To make the fuel economy jump, Nissan cut 165 pounds of fat and greatly increased aerodynamics. Yes, it lowered the Murano a half-inch, but that also makes it more hush at interstate speeds. Nissan even added laminated glass on the windshield to deaden road noise. The cabin is design-focused, with deeply sculpted shapes to the dash and doors, all edged in a soft-brushed metallic. We especially dig the optional pearl trim that’s sharper than the staid choices of wood or metal, and knurled dials that are easy to adjust.
Nissan’s offering luxury-car options like LED headlamps, and a capacitive-touch display that pulses under your finger as you adjust settings, so you feel when a change has been made without needing to eyeball the screen.

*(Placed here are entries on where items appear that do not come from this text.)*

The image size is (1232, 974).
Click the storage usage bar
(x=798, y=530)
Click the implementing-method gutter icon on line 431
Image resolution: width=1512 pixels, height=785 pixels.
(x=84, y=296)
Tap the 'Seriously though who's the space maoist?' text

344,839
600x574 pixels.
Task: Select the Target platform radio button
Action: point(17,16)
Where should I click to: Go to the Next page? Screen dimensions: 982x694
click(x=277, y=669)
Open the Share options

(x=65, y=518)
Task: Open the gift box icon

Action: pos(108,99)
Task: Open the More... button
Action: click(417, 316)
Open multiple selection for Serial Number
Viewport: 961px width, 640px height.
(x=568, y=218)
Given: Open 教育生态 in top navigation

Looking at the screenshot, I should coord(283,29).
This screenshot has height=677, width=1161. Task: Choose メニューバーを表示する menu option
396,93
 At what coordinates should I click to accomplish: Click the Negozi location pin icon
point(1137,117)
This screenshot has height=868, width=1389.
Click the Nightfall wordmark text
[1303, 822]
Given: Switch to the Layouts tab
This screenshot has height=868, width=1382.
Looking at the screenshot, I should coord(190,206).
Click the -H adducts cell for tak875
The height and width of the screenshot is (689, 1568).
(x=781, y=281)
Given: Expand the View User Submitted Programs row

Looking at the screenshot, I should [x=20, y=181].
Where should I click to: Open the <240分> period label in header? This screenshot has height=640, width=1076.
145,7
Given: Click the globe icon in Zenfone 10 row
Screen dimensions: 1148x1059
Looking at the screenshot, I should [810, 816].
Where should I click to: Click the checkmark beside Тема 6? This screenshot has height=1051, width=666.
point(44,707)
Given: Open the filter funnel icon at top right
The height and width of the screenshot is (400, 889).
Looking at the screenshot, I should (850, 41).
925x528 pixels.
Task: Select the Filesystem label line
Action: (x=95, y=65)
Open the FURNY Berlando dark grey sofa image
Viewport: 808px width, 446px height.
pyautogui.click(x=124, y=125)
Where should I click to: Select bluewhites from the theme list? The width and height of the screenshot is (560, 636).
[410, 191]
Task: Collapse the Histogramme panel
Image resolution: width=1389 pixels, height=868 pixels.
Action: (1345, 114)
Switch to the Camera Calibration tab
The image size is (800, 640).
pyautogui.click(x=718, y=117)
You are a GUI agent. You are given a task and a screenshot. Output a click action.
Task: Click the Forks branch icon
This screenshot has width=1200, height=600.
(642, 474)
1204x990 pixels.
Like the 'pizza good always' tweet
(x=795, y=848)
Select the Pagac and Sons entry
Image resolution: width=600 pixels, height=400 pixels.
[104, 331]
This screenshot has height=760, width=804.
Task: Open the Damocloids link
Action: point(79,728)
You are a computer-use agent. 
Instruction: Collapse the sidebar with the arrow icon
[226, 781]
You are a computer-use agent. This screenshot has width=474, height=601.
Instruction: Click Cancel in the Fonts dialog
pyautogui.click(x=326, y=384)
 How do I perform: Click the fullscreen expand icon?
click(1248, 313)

Sizewise, this sucker’s huge inside. We loaded four tall passengers into our tester and nobody felt smushed. The cargo room (39.6 cubic feet) is ampler than in a Jeep Grand Cherokee, whether the rear seats are flipped down or left upright. That pays off when loading gear, too. The Murano’s cargo bay with five passengers in place is nearly as large as that of the Volvo V60—with its rear seats folded down.
Most compelling of all: even as the Murano has gained utility and style, it’s become easier and more fun to drive, with athletic steering, a responsive ride, and seamlessly integrated AWD.
What’s Missing? A transmission built for off-roading. The CVT can simulate lower gears, but you'd want something else for very steep fire roads.
The Verdict: Class meets utility without breaking the bank.